Text section:

□ □ □ □ □ □ □

Condition does not automatically fall out of conditions (I) and (II).40

By contrast, the Necessary Condition falls directly out of conditions (I) and (II).41 The Necessary Condition implies how ignorance can serve as an excuse

condition for responsibility for a wrongful action. If the agent is not blameworthy for a benighting act, then the agent is not blameworthy for the resulting unwitting wrongful act. The ignorance is blameless and thereby qualifies as an excuse condition. The Explanatory Condition occurs because not all necessary conditions are explanatory conditions. Additionally, blameworthiness for a benighting act only partially explains blameworthiness for an unwitting wrongful act, as additional conditions may explain blameworthiness, such as a control condition or an autonomy/authenticity condition.

39 For more on the Transfer Condition, see Robichaud and Wieland (2017: Ch. 16).

□ □ □ □ □ □ □

Records supplied:
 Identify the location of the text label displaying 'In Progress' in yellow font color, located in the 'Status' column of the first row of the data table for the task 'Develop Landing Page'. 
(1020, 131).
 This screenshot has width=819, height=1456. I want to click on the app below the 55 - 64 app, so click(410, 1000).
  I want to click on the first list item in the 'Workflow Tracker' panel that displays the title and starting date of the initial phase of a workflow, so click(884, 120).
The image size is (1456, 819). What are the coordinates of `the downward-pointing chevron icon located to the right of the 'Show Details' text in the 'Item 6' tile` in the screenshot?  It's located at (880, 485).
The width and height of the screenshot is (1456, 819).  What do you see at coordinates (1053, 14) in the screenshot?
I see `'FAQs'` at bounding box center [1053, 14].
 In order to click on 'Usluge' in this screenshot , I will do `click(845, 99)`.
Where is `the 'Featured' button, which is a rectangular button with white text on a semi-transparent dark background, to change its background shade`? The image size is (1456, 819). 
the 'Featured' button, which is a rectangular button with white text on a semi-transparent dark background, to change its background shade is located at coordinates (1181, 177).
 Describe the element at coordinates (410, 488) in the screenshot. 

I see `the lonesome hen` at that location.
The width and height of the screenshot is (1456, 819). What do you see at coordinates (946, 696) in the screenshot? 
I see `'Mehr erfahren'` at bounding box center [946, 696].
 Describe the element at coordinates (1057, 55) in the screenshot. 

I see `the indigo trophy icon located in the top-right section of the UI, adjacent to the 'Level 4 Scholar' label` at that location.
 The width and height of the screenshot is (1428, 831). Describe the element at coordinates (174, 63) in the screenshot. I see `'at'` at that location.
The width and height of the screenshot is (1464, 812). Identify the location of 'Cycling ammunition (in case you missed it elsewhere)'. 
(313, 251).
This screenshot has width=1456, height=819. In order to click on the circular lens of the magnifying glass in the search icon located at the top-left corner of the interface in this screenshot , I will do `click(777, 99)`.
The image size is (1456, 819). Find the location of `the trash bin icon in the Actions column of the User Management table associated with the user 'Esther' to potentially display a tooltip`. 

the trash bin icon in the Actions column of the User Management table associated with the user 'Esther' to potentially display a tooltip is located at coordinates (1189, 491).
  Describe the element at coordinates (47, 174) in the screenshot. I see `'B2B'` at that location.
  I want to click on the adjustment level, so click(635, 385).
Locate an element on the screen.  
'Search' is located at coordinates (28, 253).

□ □ □ □ □ □ □

Exercises:
**a.** In the passage on ignorance and blameworthiness, which two additional conditions are named as possibly explaining blameworthiness?
**b.** Translate this sentence from the passage on ignorance and blameworthiness into Spanish: "The ignorance is blameless and thereby qualifies as an excuse condition."

Replies:
**a.** A control condition or an autonomy/authenticity condition.

**b.** La ignorancia es inculpable y, por lo tanto, cumple los requisitos de una condición de excusa.